En janvier, le Domaine d’O va accueillir, en partenariat avec Le Printemps des Comédiens la dernière création de Julie Deliquet Huit heures ne font pas un jour du 5 au 7 janvier. Suivie de l’Université de Rebbibia de Goliarda Sapienza, mis en scène par Louise Vignaud le 20 et 21 janvier. Enfin, le mois de janvier finira en musique avec le nouvel album Waking World de la chanteuse coréenne Youn Sun Nah.

Coté théâtre

Huit heures ne font pas un jours est ce que l’on appelle aujourd’hui une mini-série, en cinq épisodes, diffusée d’octobre 1972 à mars 1973 ainsi que trois épisodes non réalisés. Inédite en France, elle apparaît comme une œuvre très personnelle, rare, affichant une tonalité surprenante pour l’auteur : celle de l’espoir et de la joie ! Fassbinder souhaite décrire avec empathie et humour le quotidien d’une famille de la classe ouvrière à Cologne. Huit heures ne font pas un jour est une œuvre remplie d’énergie et de positif.

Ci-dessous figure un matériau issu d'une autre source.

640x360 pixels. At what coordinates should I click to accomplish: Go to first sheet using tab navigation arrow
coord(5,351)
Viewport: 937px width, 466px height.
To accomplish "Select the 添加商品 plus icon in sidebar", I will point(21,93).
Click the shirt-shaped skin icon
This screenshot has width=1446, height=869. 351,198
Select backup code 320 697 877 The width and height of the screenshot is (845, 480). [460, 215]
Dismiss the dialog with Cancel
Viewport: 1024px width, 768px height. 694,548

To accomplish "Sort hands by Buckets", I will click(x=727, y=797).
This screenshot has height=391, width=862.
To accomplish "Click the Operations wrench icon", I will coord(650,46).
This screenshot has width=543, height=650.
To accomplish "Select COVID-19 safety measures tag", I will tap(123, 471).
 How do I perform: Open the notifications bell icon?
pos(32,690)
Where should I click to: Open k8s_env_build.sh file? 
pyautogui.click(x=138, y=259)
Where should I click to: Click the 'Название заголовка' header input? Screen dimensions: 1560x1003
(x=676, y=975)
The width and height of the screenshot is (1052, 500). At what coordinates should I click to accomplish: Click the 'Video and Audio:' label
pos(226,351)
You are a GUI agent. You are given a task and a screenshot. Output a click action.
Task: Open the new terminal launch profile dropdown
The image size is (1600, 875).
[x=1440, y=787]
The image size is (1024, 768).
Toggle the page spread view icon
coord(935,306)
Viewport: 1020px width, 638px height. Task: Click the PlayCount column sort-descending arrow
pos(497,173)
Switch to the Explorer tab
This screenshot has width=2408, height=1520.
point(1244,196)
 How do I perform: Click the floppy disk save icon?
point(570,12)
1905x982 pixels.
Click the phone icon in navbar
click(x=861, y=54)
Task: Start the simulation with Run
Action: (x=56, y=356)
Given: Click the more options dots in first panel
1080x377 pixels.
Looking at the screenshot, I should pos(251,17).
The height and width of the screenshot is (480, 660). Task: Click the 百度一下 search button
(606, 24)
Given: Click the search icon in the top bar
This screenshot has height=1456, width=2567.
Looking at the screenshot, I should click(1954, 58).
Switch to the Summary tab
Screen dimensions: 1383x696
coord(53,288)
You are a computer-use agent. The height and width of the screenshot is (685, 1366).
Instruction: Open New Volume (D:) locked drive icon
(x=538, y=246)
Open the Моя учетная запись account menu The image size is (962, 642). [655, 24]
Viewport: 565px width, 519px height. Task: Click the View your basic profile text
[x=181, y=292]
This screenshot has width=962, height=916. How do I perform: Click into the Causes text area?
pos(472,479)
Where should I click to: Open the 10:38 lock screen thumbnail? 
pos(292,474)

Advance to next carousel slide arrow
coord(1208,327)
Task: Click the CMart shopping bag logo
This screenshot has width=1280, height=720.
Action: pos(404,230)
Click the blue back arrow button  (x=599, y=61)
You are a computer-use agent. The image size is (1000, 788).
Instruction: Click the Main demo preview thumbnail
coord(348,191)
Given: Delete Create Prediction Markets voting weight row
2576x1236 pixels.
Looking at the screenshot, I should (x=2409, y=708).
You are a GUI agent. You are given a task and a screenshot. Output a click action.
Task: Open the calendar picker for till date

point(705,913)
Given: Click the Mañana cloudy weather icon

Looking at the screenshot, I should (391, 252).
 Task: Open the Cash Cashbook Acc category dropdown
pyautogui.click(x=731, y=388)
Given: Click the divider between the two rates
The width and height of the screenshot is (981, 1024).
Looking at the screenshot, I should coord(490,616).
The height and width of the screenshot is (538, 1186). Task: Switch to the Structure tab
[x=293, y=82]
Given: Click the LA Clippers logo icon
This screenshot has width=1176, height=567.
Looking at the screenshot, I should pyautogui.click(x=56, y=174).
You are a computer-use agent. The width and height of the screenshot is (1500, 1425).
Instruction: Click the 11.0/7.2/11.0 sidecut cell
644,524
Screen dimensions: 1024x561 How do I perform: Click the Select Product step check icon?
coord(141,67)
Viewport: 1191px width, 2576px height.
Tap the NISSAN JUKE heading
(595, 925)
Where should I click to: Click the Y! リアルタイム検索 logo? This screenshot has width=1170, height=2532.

Rainer Werner Fassbinder, à 26 ans, a déjà écrit treize pièces de théâtre, réalisé huit films, trois pièces radiophoniques et mis en scène ses propres pièces ainsi que celles d’autres auteurs. La pièce mise en scène par Julie Deliquet, d’après Rainer Werner Fassbinder, arrive donc au théâtre Jean-Claude Carrière du 5 au 7 janvier à 20h. 

La deuxième pièce de théâtre qu’accueille le domaine d’O est Rebibbia. Emprisonnée à la plus grande prison pour femmes d’Italie, Goliarda Sapienza dépasse l’enfermement dans une élégie à la vie et à la liberté. Inspirée de son roman L’Université de Rebibbia, la pièce raconte ses quelques jours de détention en compagnie de ses codétenues. Prostituées, activistes d’extrême-gauche, criminelles, ces femmes croisées derrière les barreaux rayonnent d’une humanité fabuleuse, exclusivement féminine.

Goliarda Sapienza est née à Catane (Sicile, Italie) dans une famille socialiste anarchiste. Durant la guerre de 1940, elle obtient une bourse d’étude et entre à l’Académie d’art dramatique de Rome. Elle connaît d’abord le succès au théâtre puis décide de tout abandonner pour se consacrer à l’écriture. Goliarda sapienza finit par mourir dans l’anonymat en 1996 et ne trouve la reconnaissance qu’après sa mort. Cette œuvre mise en scène par Louise Vignaud, d’après Goliarda Sapienza arrive donc au théâtre Jean-Claude Carrière le 20 et 21 janvier.

Côté musique

Tout juste 20 ans après la sortie de l’album Light for the People, la chanteuse coréenne, Youn Sun Nah publie son nouvel album : Waking World. Un album empruntant tantôt le jazz, la pop, la folk. Un répertoire inédit qu’elle revisite avec un groupe qu’il est tout autant, Brad Christopher Jones, Thomas Naïm et Tony Paeleman. 

Cette artiste de renommée mondiale se produira au Théâtre Jean-Claude Carrière à 20h30 le jeudi 27 janvier.